begin Passage

Moroccan Carrot Salad with a Zesty Citrus Twist

A vibrant Moroccan Carrot Salad packed with nutty chickpeas, crunchy cashews, and a zesty citrus turmeric dressing, perfect for any meal.
Prep Time 15 minutes
Cook Time 12 minutes
Chill Time 30 minutes
Total Time 57 minutes
Servings: 4 servings
Course: Salads
Cuisine: Moroccan
Calories: 280

Ingredients
  

For the Salad
  • 1 cup Raw Cashews Substitution: Almonds or walnuts can be used for similar texture.
  • 4 large Carrots Substitution: Zucchini can be used for a different flavor.
  • 1 can Canned Chickpeas Note: Drain and reserve aquafaba for dressing.
  • 1 cup Pomegranate Arils Substitution: Diced apples can also be used for sweetness.
  • 1/2 cup Golden Raisins Substitution: Regular raisins or dried cranberries can work.
  • 1/4 cup Roasted Salted Sunflower Seeds Substitution: Pumpkin seeds can provide a similar crunch.
  • 2 tablespoons Sesame Seeds Substitution: Chia seeds for a different nutrient profile.
  • 1/4 cup Fresh Cilantro Substitution: Parsley or basil can be used if herb flavors are preferred.
  • 1/4 cup Fresh Mint Substitution: Parsley or basil can be used if herb flavors are preferred.

end Passage
begin Dataset excerpt

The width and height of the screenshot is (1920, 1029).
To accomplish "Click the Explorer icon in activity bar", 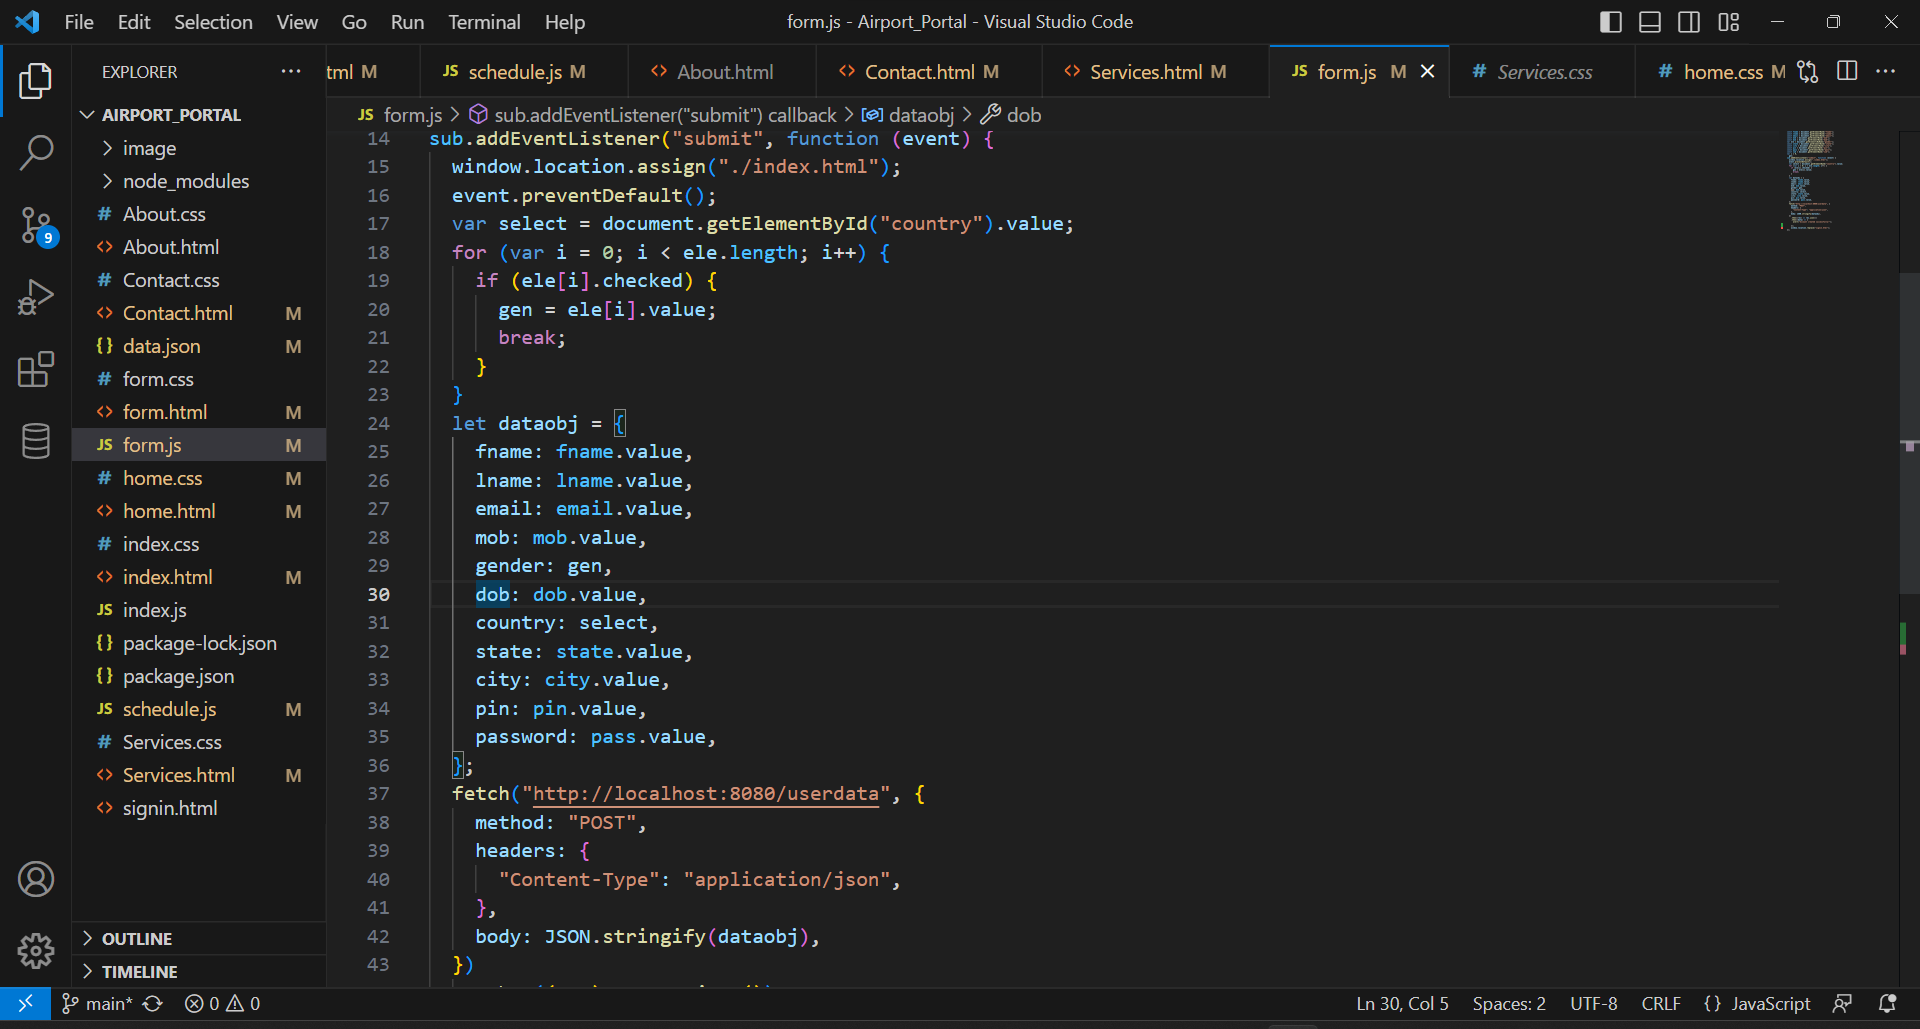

end Dataset excerpt

■ Problems to work on ■
1. In the carrot salad recipe, what should be done with the canned chickpeas and their liquid?
2. Pick up the carrot salad recipe after its final line and keep writing.

■ Outputs ■
1. Drain the chickpeas and reserve the aquafaba for the dressing.

2.
  • 2 stalks Green Onions Substitution: Chives or red onions for a sharper taste.
For the Dressing
  • 1/2 cup Fresh Orange Juice Substitution: Lemon juice can be used for a tangier flavor.
  • 1/4 cup Aquafaba Substitution: Silken tofu for creaminess.
  • 1 tablespoon Lime Zest Substitution: Lemon zest can be used for a similar effect.
  • 2 tablespoons Lime Juice Substitution: Lemon juice can be used for a tangier flavor.
  • 2 tablespoons Red Wine Vinegar Substitution: Apple cider vinegar for a milder flavor.
  • 1 tablespoon Pure Maple Syrup Substitution: Agave syrup or honey (if not strictly vegan) can be used.
  • 1 teaspoon Ground Turmeric Note: Fresh turmeric can also be used, though in smaller amounts.
  • 1/2 teaspoon Salt Note: Adjust to taste.
  • 1/2 teaspoon Black Pepper Note: Adjust to taste.
  • 1/4 teaspoon Ground Ginger Adjust quantity to suit spice preference.
  • 1/2 teaspoon Ground Cumin Adjust quantity to suit spice preference.
  • 1/2 teaspoon Garlic Powder Adjust quantity to suit spice preference.
  • 1/4 teaspoon Cayenne Adjust quantity to suit spice preference.
  • 1/4 teaspoon Ground Cinnamon Adjust quantity to suit spice preference.

Equipment

  • Oven
  • Blender
  • Large bowl
  • Baking Sheet

Method
 

Roasting and Preparation
  1. Preheat your oven to 350°F (177°C) to ensure even roasting. Spread the raw cashews on a baking sheet in a single layer, then place them in the oven for 8-12 minutes. Stir occasionally until golden brown.
  2. Use a julienne peeler to create thin, noodle-like strips from the carrots. Gather the carrot 'noodles' and place them in a large bowl with a lid.
Mixing and Dressing
  1. Add the chickpeas, toasted cashews, pomegranate arils, golden raisins, sunflower seeds, sesame seeds, chopped cilantro, mint, and sliced green onions to the bowl. Gently toss everything together.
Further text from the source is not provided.